Cathie Wood, CEO and Chief Investment Officer of ARK Invest, contextualized the Standard Chartered target within her firm’s more aggressive modeling framework. “Our base case for Bitcoin in 2030 is $682,000, and our bull case is $1.48 million, so a $100,000 interim target for 2026 is not only reasonable but arguably conservative,” Wood wrote in ARK’s monthly commentary. “The five vectors we track—total addressable market of global remittances, the share of institutional assets under management, emerging market currency displacement, economic settlement network value, and digital gold store-of-value—all indicate that Bitcoin is taking a progressively larger bite out of existing financial infrastructure. Standard Chartered is the first major bank to align its modeling with the analytical framework we’ve been publishing for years. The convergence of Wall Street research with crypto-native analysis is the most underappreciated bullish signal in the market today.”
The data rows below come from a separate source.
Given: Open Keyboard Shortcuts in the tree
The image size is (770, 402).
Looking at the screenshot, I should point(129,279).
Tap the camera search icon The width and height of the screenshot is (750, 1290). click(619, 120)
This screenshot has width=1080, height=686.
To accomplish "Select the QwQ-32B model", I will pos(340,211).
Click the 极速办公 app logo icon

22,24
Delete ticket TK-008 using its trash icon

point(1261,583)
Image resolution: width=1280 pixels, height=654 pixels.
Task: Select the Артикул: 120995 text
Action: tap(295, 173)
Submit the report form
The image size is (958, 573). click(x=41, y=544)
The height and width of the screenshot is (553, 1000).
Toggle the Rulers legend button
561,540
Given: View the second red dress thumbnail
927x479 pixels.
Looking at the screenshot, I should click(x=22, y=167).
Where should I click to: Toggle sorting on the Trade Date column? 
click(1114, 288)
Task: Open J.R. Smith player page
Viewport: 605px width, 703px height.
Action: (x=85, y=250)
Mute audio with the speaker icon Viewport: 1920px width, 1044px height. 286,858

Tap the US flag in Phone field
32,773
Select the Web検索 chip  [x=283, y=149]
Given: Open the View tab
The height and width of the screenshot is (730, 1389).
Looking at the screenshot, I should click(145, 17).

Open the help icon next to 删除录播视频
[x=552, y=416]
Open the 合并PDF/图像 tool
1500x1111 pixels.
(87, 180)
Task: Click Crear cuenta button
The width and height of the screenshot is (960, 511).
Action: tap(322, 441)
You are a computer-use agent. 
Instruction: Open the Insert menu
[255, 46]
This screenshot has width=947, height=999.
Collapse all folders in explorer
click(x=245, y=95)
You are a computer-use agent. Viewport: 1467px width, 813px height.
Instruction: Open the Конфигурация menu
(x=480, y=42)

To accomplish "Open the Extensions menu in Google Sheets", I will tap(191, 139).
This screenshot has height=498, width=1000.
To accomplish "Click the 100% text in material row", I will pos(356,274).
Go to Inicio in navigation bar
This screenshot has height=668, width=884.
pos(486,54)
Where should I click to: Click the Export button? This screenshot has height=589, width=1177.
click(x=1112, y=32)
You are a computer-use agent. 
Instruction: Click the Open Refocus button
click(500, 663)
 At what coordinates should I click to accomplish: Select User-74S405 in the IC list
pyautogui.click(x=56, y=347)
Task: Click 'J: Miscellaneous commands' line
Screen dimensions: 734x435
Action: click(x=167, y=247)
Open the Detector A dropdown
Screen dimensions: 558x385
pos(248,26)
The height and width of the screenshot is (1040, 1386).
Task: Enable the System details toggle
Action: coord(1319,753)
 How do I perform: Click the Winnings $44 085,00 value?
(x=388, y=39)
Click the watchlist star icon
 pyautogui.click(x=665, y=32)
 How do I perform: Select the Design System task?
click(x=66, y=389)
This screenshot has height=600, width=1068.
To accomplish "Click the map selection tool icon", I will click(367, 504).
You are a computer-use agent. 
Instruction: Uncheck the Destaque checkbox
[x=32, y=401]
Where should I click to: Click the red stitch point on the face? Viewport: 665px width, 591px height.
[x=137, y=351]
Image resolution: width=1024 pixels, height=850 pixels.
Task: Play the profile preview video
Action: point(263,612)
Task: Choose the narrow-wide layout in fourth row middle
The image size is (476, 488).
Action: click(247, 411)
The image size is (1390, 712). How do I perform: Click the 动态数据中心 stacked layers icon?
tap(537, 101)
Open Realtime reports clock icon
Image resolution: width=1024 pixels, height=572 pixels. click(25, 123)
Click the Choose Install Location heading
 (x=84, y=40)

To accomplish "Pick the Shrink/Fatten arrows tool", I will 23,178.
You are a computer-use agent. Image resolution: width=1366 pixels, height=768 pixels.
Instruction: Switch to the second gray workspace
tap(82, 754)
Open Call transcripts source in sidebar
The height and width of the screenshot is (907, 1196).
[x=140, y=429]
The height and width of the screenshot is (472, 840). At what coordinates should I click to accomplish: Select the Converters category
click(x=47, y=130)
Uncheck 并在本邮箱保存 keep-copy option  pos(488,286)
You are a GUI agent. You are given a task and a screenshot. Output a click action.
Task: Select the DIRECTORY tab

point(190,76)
For the retail and high-net-worth investor community, the Standard Chartered proclamation reopens the perennial question of portfolio allocation sizing in a world where six-figure Bitcoin is no longer a fringe prediction. Fidelity Digital Assets, in an update to its model portfolio framework, suggested that the optimal risk-adjusted Bitcoin allocation in a traditional 60/40 equity-bond portfolio has risen from 2% to 4% when the probability of $100,000 Bitcoin by 2026 is factored into Monte Carlo simulations. This seemingly modest adjustment, when multiplied across the estimated $120 trillion in global assets under management, represents a potential $2.4 trillion incremental capital flow into the Bitcoin market—an amount nearly double the entire cryptocurrency market capitalization at the time of the report. Private wealth managers, from UBS to Morgan Stanley, have reportedly begun updating their client discussion materials to include Bitcoin allocation scenarios that were previously considered too speculative for conservative portfolios.
As the market processes the implications of a major global bank issuing a six-figure price target, the enduring question is not whether Standard Chartered will be proven correct but what the knock-on effects of its correctness imply. A $100,000 Bitcoin in 2026 would likely coincide with an Ethereum price well above $10,000, a Solana price in the high three-digit range, and a DeFi total value locked that pushes past $300 billion. More importantly, it would represent the first cycle in which an institutional-grade price target from a regulated bank was not just hit but potentially exceeded, permanently dismantling the last intellectual barrier to full institutional acceptance. The Standard Chartered note may be read by future historians as the document that marked the moment the digital asset revolution transitioned from speculative experiment to permanent financial infrastructure. For the investors watching in real time, it is the clearest signal yet that the train has left the station—and the destination is a number with six zeros.